Joshua nos leyó el mensaje en voz alta a todos, y señaló lo alto de un monte que quedaba en la orilla septentrional del lago, cerca de Bethsaida.

—Antes de que nos vayamos de Galilea, voy a subir a esa montaña. Me quedaré en ella hasta que hayan acudido todos los galileos que deseen oír la buena nueva. Solo entonces me trasladaré a territorio de Filipo. Y ahora id, id en busca de fieles. Decidles dónde pueden encontrarme.

—Joshua —le habló Pedro—. Ya hay dos o tres centenares de enfermos y tullidos que te esperan en la sinagoga para que los sanes. Llevan aguardando desde que te fuiste.

—¿Y por qué no me lo habíais dicho?

—Bueno, Bartolo los recibió, anotó sus nombres, y luego les dijimos que los atenderías en cuanto tuvieras ocasión. O sea que no te preocupes, porque están bien.

—Yo paseaba a los perros de un lado a otro, a veces, para que pareciera que estábamos ocupados —comentó Bartolo.

Joshua se metió al momento en la sinagoga, agitando las manos al aire como si le preguntara a Dios por qué le había enviado aquella plaga de necios, aunque, claro, aquella podía ser solo mi interpretación de su gesto.
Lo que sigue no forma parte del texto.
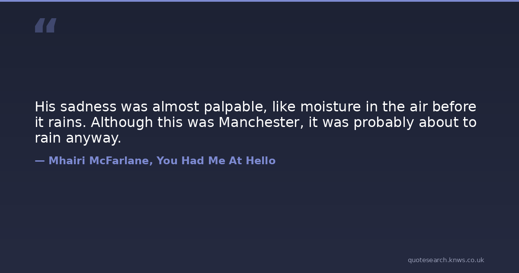
Task: Click the phrase "it rains." in the quote
Action: [61, 123]
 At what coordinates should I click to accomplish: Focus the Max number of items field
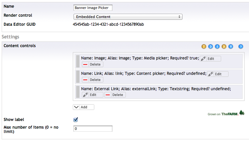(x=93, y=129)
Los demás nos dispersamos por toda Galilea para anunciar que Joshua pronunciaría un gran sermón en un monte que quedaba al norte de Cafarnaún. Magda y yo viajamos juntos, acompañados de Simón el de Caná y de las amigas de Magda, Juana y Susana. Decidimos tomarnos tres días y recorrer un círculo por el norte de Galilea que nos llevaría a atravesar unos doce pueblos, y nos devolvería al monte a tiempo para ayudar a los peregrinos. La primera noche acampamos en un valle protegido, a las afueras de la localidad de Jammit. Comimos pan con queso junto a la hoguera, y después Simón y yo compartimos algo de vino mientras las mujeres se acostaban. Era la primera vez que tenía ocasión de conversar con el zelote sin que su amigo Judas estuviera presente.